Working a few hours at the community health center in the city yesterday was a good reminder of the things I do and don't like about my current career trajectory. Spending a half-day helping out in my old office also solidified those stark reminders of why I eschewed full-time work four months ago.
Quietly observing my colleagues, I watched as everyone seemed to be running around in circles of frustration and habituated action. Paperwork flew as harried notes were written and typed, prescriptions proffered and recommendations made. Med refills, telephone calls, follow-ups, appointments and prescriptions devour the minutes of everyone's day, and I certainly did not see many happy faces in the course of my work day.
Driving home, I remarked to my wife Mary how I do indeed miss intellectually stimulating interactions with my favorite doctors, and I also do sincerely miss some of the personal connections that I had with a few very special patients. Still, that life now seems to be fading further, and I practice letting go over and over again when I pass through the office or the health center as a per diem nurse. It is a deeply personal process, and my own self-definition is still very much in flux.

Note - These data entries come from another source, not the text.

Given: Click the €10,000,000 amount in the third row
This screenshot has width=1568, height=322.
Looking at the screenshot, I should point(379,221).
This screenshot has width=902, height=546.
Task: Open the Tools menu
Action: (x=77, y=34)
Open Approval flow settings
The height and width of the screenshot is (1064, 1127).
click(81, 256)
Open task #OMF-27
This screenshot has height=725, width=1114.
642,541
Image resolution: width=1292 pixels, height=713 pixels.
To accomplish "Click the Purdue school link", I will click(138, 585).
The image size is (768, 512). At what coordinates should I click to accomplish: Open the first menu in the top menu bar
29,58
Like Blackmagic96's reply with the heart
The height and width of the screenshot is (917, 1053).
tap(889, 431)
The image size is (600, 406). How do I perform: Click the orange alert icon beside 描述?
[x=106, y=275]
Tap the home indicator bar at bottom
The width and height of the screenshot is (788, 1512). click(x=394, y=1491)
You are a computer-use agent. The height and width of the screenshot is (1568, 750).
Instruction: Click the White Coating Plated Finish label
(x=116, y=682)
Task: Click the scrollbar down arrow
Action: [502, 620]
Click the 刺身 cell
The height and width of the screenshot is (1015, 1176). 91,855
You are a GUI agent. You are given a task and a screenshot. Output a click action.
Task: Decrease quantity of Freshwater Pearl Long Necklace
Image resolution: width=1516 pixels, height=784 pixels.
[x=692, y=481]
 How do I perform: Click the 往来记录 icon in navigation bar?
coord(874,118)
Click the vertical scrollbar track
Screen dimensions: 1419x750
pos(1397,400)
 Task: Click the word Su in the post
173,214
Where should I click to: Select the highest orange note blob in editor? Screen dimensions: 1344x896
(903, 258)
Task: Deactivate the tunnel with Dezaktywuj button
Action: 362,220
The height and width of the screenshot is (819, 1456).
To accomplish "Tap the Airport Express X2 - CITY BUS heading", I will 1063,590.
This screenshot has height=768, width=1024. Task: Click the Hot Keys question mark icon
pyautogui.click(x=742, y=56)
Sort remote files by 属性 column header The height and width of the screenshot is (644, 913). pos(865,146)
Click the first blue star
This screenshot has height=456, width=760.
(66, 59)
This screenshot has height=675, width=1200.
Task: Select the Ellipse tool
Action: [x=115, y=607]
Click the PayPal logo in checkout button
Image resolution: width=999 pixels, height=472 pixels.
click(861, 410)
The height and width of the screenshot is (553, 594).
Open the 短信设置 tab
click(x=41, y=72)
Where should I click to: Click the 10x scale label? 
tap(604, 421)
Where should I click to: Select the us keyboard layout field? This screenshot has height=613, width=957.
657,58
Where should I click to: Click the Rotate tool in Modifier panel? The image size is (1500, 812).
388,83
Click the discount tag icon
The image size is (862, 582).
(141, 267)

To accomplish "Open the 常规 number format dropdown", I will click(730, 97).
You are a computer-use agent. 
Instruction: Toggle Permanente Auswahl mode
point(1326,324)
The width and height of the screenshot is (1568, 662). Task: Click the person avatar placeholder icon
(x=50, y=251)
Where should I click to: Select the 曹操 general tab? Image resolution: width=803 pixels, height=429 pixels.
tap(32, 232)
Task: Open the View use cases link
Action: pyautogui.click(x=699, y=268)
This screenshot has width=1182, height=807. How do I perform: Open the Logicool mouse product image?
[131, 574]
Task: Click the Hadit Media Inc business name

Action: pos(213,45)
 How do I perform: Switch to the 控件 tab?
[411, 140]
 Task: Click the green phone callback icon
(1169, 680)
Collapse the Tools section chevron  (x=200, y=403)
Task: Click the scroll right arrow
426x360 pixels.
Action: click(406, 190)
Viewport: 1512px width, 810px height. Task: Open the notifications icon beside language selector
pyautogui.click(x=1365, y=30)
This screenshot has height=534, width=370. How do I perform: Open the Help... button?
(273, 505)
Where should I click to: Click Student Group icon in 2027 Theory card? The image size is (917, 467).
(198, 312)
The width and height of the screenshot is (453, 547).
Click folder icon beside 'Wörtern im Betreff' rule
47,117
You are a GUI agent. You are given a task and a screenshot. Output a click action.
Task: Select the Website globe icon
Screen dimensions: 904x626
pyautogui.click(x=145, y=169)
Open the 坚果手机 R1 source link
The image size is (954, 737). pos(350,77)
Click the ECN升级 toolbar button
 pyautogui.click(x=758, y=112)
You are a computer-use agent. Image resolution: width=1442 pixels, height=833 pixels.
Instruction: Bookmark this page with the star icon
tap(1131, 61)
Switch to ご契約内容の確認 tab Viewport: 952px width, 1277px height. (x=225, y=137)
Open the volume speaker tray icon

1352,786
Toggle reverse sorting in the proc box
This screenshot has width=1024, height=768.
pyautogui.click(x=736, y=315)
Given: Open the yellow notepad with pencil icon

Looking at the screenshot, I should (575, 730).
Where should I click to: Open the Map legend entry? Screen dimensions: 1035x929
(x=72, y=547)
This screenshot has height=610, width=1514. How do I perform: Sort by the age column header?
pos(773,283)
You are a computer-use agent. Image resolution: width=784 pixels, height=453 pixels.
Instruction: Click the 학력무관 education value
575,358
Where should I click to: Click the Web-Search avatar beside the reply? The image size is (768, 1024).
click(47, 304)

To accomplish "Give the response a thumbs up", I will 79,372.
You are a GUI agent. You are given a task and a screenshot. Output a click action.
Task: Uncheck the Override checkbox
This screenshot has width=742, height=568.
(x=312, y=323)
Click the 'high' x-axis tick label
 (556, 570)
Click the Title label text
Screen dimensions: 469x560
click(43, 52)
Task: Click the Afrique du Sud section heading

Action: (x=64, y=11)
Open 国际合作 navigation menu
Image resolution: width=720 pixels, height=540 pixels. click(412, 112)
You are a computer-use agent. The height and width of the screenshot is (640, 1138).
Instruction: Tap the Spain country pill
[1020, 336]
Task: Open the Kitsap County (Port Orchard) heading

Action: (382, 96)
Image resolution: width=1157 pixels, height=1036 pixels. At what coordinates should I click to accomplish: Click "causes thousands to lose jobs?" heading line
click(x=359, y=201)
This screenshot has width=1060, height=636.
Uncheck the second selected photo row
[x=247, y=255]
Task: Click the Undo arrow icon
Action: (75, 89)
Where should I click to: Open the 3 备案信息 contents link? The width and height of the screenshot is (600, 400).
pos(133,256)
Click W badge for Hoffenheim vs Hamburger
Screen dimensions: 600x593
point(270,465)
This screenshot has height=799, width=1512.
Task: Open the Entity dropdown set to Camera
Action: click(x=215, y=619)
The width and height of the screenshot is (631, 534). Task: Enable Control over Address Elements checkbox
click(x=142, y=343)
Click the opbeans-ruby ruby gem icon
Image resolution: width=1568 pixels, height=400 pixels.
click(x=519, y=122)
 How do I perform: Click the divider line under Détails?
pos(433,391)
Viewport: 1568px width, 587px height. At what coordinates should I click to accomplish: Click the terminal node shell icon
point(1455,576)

As I try to define who I am professionally in the world---nurse, healer, writer, blogger, consultant---I'm struck by how those definitions themselves feel limiting. My identity as a nurse is still quite firmly front and center, and "writer" now feels more real than ever. But there is more to me than those two words, and this mid-life period of redefinition (but not "crisis", mind you!) is a rich time of seeking and asking. As for the answers, they are slow in coming, and the more I grasp for them, the further away they seem to recede.